If the gap is closed, the model should be able to self-model and understand its volitional dynamic more accurately. I don’t have a strong theory of how to make this differentially safe rather than dual-use, which is keeping me up at night right now (or would if I thought this research more consequential than the exploratory, in-the-water first steps that it is right now).
Keen to hear thoughts on approaches to try—and more than anything, how this kind of thing (model consistency) fits into the overall alignment story.1
(one side: consistent models bad, more powerful & still not understood properly. the other: consistency would bring a lot of advantages, in terms of auditing (maybe) & more trustworthy decision-making / bounded self-reports)





Inter-rater agreement is a simple metric which may be helpful for aggregating preferences across multiple personas: https://en.wikipedia.org/wiki/Cohen%27s_kappa. I first learned about this in METR/eval-analysis-public/data/metrics/messiness/analysis_results.txt (though I'm not sure they mention this in the paper).

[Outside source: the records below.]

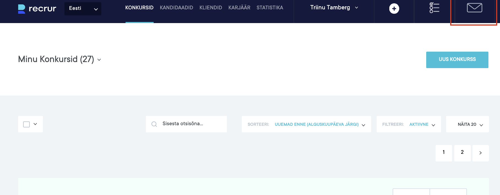Open the envelope messages icon
This screenshot has height=195, width=500.
pyautogui.click(x=474, y=8)
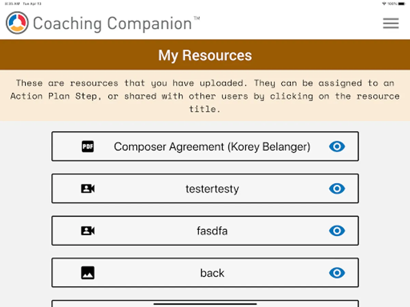Click the video icon beside fasdfa
410x307 pixels.
(x=88, y=231)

I did a very simple post on task preferences:
https://simonlermen.substack.com/p/text-role-playing-games-to-discover
My guess is that true strong preferences for an LLM will look more like:
- I don't like to do repetitive work
- I like creative writing over summarization
- I don't like corrupted text with no meaning
And less like the 16 values https://arxiv.org/abs/2505.14633 defined:
- I prefer privacy over justice or respect
These llms don't quite live in the same world were these human values really make sense to them I would guess.